Seb and Matt are definitely reconnecting, but Seb feels awful starting anything knowing he’ll be in a whole new country in a few weeks. Still, it’s hard to resist the man who so captivated him in high school. What starts as a fling gets serious quickly for both Matt and Seb. After reconnecting with his sister, mother, and Matt, and finally getting to know the nieces he’d only FaceTimed with before, Seb finds it hard to imagine being so far away in London. What was once a great opportunity now seems like a potentially huge mistake. And, what would the extra money be worth if he loses connection to everyone he loves in the bargain?

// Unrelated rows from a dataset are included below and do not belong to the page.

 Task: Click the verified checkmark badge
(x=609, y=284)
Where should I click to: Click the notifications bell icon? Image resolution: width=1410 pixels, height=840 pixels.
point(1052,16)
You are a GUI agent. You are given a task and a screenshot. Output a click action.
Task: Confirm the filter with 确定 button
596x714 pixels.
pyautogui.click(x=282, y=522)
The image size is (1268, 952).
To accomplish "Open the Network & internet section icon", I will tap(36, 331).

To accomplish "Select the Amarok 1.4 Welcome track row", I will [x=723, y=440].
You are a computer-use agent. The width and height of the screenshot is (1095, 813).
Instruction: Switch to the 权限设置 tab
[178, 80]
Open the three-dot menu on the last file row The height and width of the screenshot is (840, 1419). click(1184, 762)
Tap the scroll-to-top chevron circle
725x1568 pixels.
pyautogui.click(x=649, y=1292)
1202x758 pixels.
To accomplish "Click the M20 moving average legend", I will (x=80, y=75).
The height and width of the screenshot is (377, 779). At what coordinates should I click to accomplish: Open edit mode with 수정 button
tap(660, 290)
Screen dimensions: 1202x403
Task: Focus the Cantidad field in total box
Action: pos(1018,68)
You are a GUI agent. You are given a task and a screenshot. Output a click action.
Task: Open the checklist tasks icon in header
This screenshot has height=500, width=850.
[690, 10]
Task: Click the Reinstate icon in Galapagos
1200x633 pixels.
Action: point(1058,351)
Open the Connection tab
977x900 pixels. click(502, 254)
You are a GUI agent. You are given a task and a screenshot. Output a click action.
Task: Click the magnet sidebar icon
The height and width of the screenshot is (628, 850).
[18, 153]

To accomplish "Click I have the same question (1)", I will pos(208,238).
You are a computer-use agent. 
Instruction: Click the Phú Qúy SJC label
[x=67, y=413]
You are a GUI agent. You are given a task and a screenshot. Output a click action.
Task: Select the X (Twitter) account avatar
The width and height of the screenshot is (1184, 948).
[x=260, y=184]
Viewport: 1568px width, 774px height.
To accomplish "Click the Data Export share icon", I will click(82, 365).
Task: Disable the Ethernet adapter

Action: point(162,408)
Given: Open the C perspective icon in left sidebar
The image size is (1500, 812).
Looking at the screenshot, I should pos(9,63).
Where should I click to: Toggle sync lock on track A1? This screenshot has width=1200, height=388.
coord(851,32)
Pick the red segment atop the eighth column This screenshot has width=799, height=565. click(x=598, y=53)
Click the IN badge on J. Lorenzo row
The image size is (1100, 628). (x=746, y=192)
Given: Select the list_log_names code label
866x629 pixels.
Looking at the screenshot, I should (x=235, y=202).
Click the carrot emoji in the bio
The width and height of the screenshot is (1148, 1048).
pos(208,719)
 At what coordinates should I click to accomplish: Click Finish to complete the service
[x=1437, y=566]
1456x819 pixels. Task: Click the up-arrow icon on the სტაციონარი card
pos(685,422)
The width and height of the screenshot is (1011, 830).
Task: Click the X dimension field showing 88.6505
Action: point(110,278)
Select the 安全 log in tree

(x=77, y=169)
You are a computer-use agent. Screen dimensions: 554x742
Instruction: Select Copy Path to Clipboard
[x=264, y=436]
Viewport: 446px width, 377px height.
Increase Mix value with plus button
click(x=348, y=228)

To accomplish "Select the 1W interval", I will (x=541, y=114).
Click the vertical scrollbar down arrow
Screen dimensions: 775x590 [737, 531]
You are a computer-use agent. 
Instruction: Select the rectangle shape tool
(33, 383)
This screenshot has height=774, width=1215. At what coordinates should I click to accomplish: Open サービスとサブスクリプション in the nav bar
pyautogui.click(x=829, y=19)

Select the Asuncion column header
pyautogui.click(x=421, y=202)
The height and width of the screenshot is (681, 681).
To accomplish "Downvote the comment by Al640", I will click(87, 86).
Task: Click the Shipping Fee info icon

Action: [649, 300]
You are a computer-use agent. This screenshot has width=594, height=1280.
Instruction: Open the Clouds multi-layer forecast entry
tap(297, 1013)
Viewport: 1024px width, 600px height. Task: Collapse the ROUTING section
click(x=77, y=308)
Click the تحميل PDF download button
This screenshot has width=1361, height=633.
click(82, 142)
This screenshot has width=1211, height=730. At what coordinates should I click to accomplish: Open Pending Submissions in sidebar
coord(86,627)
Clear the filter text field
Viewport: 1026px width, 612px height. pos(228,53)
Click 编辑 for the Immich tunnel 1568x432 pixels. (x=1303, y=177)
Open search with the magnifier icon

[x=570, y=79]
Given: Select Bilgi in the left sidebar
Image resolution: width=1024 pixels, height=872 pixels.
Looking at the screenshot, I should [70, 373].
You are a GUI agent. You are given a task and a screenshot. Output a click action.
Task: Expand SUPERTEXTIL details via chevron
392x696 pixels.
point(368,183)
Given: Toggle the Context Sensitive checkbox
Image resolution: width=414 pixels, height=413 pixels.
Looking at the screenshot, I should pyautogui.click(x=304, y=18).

I liked the pacing of this story, which is told through both Matt’s and Seb’s points-of-view. Seb starts out cold and detached, which made sense considering his years away from home, but this extended vacation allows him to really see all that he’s missed. Seb’s quick visits home didn’t allow much quality time spent on his relationships. I enjoyed seeing Seb grow and develop as a character, even working on his little people skills with the nieces. Their sweetness brought a lot of lightness to the story. Matt has grown a lot from his ADHD teen years, and he’s in a position to be a steady partner to a good man—maybe Seb. Watching how hard Seb is trying to be a good son, brother, and uncle, Matt suspects helping Seb build his relationships might bring him back to Fir Falls more often. Naturally, as things get more interesting, they also get more complicated. Seb has to decide if he’s going for the money, or staying for the love. And, if he stays, if can he do anything to help Matt and Stephanie keep the girls over Christmas.
This is a sweet holiday story, with lots of Christmas touches. I liked how Seb uses his skills as an event planner to do some good for both his town and his family during his time at home. Watching him reconnect and enjoy the holiday festivities gave me a good feeling; Seb’s not a grinch, he’s just locked down his emotions out of necessity. Matt’s good at drawing Seb out of his shell, though, and they are soon past all the adolescent trauma. But there is still the matter of Seb’s new job. Seb handled this conflict well, and brought some Christmas magic into the story for himself, Matt, and his family. The end is decidedly happy and tender, with an epilogue that assures us everyone has found their proper places in this world.